Four Cuban films in
production
Mireya Castañeda
• FOUR Cuban directors from different generations
are currently filming or have their films in
different stages of post-production. Two of them are
among the most renowned directors on the island -
Fernando Pérez and Daniel Díaz Torres – and the
other two have been acclaimed since their beginnings
- Juan Carlos Cremata and Esteban Insausti.
El PREMIO FLACO ADAPTED TO FILM
Héctor Quintero is an actor and theater director
who always brings in a full house. His two best
known productions are Contigo, pan y cebolla
and El premio flaco.
He is once again in the news on account of El
premio flaco (The Lightweight Prize) because the
eminent director Juan Carlos Cremata is making it
into a film starring Rosa Vasconcelos as Iluminada
and Carlos Gonzalvo as Octavio and a supporting cast
that includes Paula Alí, Omar Franco, Yerlín Pérez,
Sandy Marquetti, Blanca Rosa Blanco, Luis Alberto
García, Alina Rodríguez and Osvaldo Doimeadios.
Cremata has described this film as a sad comedy.
Situated by Héctor Quintero in the year 1958, the
central character, Iluminada, who lives in a very
poor neighborhood and whose economic situation is
precarious, suddenly sees her luck change when she
finds a prize inside a Rina brand bar of soap and
wins a new home.
With this story line, Cremata, and the author,
aspire to make the audience laugh at what should, in
reality, make us cry; it’s something very intrinsic
to this story, a very human, and also very Cuban,
conduct. The film director has stated that, in Cuba,
"we laugh a lot unfortunate things and we can also
die laughing. And this plot is also one of the few
known comedies that does not exactly have a happy
ending."
It is also interesting to note that although Juan
Carlos Cremata uses the theatrical work as a
starting point for his new film, the playwright did
not participate in the project. The only thing that
he did was to give the authorization for his work to
be used.
According to Quintero, he was happy with that
because it represents creative freedom and because,
in the world of cinema, the director is the lord and
master of decisions. El premio flaco was
recorded in DVD format and is being produced by
ICAIC. On the credits, Iraida Malberti is listed as
co-director, Oscar Valdés as director of photography,
Amaury Ramírez Malberti as original music director,
Guatemalan Giacomo Buonofina is in charge of the
soundtrack, and the wardrobe is by Vladimir Correa.
If Juan Carlos Cremata directs El Premio flaco
like his previous films – Nada and
Viva Cuba – it will doubtless be an
interesting, successful, and quality film.
DÍAZ TORRES FILMS LISANKA
Hollywood has represented its version of the
October Crisis, which it calls "the missile crisis,"

+===+

In the article on Cuban films in production, what does Iluminada win after finding a prize inside a bar of Rina soap? The listing is separate material and has no connection to the article on Cuban films.

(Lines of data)
+===+

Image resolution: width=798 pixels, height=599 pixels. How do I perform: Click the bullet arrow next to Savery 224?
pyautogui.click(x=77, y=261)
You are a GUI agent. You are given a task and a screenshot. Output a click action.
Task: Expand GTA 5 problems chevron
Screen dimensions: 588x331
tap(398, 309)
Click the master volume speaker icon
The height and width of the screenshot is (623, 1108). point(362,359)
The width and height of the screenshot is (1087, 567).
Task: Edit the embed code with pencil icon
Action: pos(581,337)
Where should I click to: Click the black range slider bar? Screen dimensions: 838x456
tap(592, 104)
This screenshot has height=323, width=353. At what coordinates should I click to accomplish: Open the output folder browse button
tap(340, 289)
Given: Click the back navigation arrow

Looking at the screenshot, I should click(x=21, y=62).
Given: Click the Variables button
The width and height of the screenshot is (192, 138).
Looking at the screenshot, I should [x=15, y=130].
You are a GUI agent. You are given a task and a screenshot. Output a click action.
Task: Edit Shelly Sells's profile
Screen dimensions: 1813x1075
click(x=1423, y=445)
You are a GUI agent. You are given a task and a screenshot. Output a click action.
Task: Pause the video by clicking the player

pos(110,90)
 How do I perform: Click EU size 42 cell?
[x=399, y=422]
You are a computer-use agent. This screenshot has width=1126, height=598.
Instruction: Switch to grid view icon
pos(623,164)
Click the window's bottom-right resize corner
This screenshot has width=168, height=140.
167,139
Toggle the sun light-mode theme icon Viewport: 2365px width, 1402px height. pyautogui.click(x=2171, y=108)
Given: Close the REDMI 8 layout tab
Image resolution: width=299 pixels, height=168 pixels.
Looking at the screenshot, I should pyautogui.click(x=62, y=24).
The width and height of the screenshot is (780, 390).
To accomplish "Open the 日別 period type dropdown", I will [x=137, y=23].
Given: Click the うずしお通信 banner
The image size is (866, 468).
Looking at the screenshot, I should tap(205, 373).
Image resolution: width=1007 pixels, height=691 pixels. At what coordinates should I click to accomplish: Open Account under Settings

+===+

◆ FINAL ANSWER ◆
She wins a new home.